# Makeup for Fashion shows



## fluttertothesky (Dec 13, 2006)

Hi, I was wondering if anyone has any advice on how one would go about doing makeup at fashion shows.  What is the best way to get started and who would a person contact to get started? I have been doing makeup as a hobbie, so mainly weddings, but i don't have a whole lot of experience otherwise. Any advice would be helpful. thanks!!!
PK


----------



## amoona (Dec 13, 2006)

craigslist! that's where i've found listings to do fashion shows but realize that most of the listings are TFP or TFCD. i stopped doing those because my last experience was horrible ... 50 models and i was the only MA who showed up.


----------



## MisStarrlight (Dec 13, 2006)

I second the craigslist thing...or a model networking site (Model Mayhem), but Amoona's right about most of them being TFCD...especially on sites like those.

» Data section:
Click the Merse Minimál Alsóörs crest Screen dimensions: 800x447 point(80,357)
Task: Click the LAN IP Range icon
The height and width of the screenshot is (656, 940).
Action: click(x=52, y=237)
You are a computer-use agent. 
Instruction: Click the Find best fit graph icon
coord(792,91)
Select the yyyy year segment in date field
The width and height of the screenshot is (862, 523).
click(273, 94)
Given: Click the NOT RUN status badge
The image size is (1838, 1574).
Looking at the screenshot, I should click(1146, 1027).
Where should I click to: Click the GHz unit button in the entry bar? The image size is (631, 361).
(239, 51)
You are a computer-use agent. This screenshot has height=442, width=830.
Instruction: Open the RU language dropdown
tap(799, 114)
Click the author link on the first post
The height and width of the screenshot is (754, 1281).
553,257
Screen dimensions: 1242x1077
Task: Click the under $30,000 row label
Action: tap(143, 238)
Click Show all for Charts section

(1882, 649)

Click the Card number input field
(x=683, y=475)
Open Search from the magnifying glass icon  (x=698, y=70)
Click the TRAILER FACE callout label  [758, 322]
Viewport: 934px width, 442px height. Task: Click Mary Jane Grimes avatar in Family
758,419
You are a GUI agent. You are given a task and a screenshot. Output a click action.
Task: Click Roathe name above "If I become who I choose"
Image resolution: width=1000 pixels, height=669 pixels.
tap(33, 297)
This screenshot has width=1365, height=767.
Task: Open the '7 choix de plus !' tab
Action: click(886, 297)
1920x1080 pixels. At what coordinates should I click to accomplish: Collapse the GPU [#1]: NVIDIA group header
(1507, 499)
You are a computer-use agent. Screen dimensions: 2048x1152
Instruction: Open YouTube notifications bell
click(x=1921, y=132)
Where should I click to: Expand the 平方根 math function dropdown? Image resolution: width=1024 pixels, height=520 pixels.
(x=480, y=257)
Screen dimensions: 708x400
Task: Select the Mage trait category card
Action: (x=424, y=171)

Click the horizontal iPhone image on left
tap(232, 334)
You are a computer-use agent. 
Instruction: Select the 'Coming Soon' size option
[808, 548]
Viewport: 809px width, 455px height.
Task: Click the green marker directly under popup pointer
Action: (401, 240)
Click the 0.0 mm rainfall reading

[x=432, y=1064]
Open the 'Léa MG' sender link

» Problems to solve:
1) Please copy the passage of the fashion show makeup thread between "craigslist! that's where" and "who showed up.", inclusive.
2) Extend the fashion show makeup thread past its final post.

» Answers to the problems:
1)
craigslist! that's where i've found listings to do fashion shows but realize that most of the listings are TFP or TFCD. i stopped doing those because my last experience was horrible ... 50 models and i was the only MA who showed up.

2)
I have been fortunate to only have good experiences, but I am anal like that.  You want to make sure that you find a show that is organized.  If you a responding to an ad posted by the designer, you need to get all of the details-number of models, looks, compensation, call time, other MUAs, etc.  
Ideally the ad will be posted a key MUA who is responsible for everything as far as the makeup is concerned.  They will create the look, hire the MUAs, connect straight with the designer, and basically be your boss & your advocate.  They make sure that there will be enough MUAs to cover the amount of models in the allotted time and that in the end it if all, that you get your pictures/$.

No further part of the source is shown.